Output every record below exactly as it appears.

=== DATA PROVIDED ===

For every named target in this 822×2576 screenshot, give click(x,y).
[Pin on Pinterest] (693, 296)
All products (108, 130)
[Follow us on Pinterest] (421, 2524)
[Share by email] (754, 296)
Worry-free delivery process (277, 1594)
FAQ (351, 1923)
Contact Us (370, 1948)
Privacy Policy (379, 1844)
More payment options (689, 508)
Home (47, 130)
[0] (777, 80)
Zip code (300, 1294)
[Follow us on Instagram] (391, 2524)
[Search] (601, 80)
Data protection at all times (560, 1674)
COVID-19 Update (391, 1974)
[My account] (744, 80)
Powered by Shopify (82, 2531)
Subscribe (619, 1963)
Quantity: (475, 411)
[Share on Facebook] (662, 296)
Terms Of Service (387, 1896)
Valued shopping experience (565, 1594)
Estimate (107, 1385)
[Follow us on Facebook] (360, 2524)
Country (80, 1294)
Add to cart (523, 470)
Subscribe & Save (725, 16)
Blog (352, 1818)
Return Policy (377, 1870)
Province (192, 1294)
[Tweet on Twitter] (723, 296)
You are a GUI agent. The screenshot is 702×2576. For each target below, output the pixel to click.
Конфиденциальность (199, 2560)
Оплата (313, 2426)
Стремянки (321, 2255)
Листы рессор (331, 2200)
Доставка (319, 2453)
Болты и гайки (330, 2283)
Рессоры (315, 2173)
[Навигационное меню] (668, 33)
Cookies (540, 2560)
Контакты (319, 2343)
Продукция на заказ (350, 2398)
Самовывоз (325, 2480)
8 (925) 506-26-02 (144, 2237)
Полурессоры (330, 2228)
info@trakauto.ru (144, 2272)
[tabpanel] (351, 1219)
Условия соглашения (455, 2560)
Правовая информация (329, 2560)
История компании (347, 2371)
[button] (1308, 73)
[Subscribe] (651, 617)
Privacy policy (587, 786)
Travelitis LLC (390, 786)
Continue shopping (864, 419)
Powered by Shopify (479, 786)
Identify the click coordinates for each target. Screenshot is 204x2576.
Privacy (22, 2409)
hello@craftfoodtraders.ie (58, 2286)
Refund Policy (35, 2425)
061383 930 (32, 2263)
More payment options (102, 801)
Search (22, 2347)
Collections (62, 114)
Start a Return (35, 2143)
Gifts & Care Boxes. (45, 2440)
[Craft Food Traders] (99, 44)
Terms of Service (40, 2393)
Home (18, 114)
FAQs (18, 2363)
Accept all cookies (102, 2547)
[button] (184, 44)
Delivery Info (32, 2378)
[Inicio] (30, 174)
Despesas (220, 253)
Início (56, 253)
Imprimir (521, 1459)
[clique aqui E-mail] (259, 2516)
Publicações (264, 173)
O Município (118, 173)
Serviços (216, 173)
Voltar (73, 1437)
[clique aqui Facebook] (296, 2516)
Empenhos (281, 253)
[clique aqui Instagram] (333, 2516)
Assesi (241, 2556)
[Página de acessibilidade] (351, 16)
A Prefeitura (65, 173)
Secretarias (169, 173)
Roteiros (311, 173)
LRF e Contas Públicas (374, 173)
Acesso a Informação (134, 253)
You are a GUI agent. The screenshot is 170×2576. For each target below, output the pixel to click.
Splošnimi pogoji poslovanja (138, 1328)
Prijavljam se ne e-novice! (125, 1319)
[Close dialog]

===

**EXPECTED ANSWER**
For every named target in this 822×2576 screenshot, give click(x,y).
[Pin on Pinterest] (693, 296)
All products (108, 130)
[Follow us on Pinterest] (421, 2524)
[Share by email] (754, 296)
Worry-free delivery process (277, 1594)
FAQ (351, 1923)
Contact Us (370, 1948)
Privacy Policy (379, 1844)
More payment options (689, 508)
Home (47, 130)
[0] (777, 80)
Zip code (300, 1294)
[Follow us on Instagram] (391, 2524)
[Search] (601, 80)
Data protection at all times (560, 1674)
COVID-19 Update (391, 1974)
[My account] (744, 80)
Powered by Shopify (82, 2531)
Subscribe (619, 1963)
Quantity: (475, 411)
[Share on Facebook] (662, 296)
Terms Of Service (387, 1896)
Valued shopping experience (565, 1594)
Estimate (107, 1385)
[Follow us on Facebook] (360, 2524)
Country (80, 1294)
Add to cart (523, 470)
Subscribe & Save (725, 16)
Blog (352, 1818)
Return Policy (377, 1870)
Province (192, 1294)
[Tweet on Twitter] (723, 296)
You are a GUI agent. The screenshot is 702×2576. For each target below, output the pixel to click.
Конфиденциальность (199, 2560)
Оплата (313, 2426)
Стремянки (321, 2255)
Листы рессор (331, 2200)
Доставка (319, 2453)
Болты и гайки (330, 2283)
Рессоры (315, 2173)
[Навигационное меню] (668, 33)
Cookies (540, 2560)
Контакты (319, 2343)
Продукция на заказ (350, 2398)
Самовывоз (325, 2480)
8 (925) 506-26-02 (144, 2237)
Полурессоры (330, 2228)
info@trakauto.ru (144, 2272)
[tabpanel] (351, 1219)
Условия соглашения (455, 2560)
Правовая информация (329, 2560)
История компании (347, 2371)
[button] (1308, 73)
[Subscribe] (651, 617)
Privacy policy (587, 786)
Travelitis LLC (390, 786)
Continue shopping (864, 419)
Powered by Shopify (479, 786)
Identify the click coordinates for each target. Screenshot is 204x2576.
Privacy (22, 2409)
hello@craftfoodtraders.ie (58, 2286)
Refund Policy (35, 2425)
061383 930 (32, 2263)
More payment options (102, 801)
Search (22, 2347)
Collections (62, 114)
Start a Return (35, 2143)
Gifts & Care Boxes. (45, 2440)
[Craft Food Traders] (99, 44)
Terms of Service (40, 2393)
Home (18, 114)
FAQs (18, 2363)
Accept all cookies (102, 2547)
[button] (184, 44)
Delivery Info (32, 2378)
[Inicio] (30, 174)
Despesas (220, 253)
Início (56, 253)
Imprimir (521, 1459)
[clique aqui E-mail] (259, 2516)
Publicações (264, 173)
O Município (118, 173)
Serviços (216, 173)
Voltar (73, 1437)
[clique aqui Facebook] (296, 2516)
Empenhos (281, 253)
[clique aqui Instagram] (333, 2516)
Assesi (241, 2556)
[Página de acessibilidade] (351, 16)
A Prefeitura (65, 173)
Secretarias (169, 173)
Roteiros (311, 173)
LRF e Contas Públicas (374, 173)
Acesso a Informação (134, 253)
You are a GUI agent. The screenshot is 170×2576. For each target below, output the pixel to click.
Splošnimi pogoji poslovanja (138, 1328)
Prijavljam se ne e-novice! (125, 1319)
[Close dialog]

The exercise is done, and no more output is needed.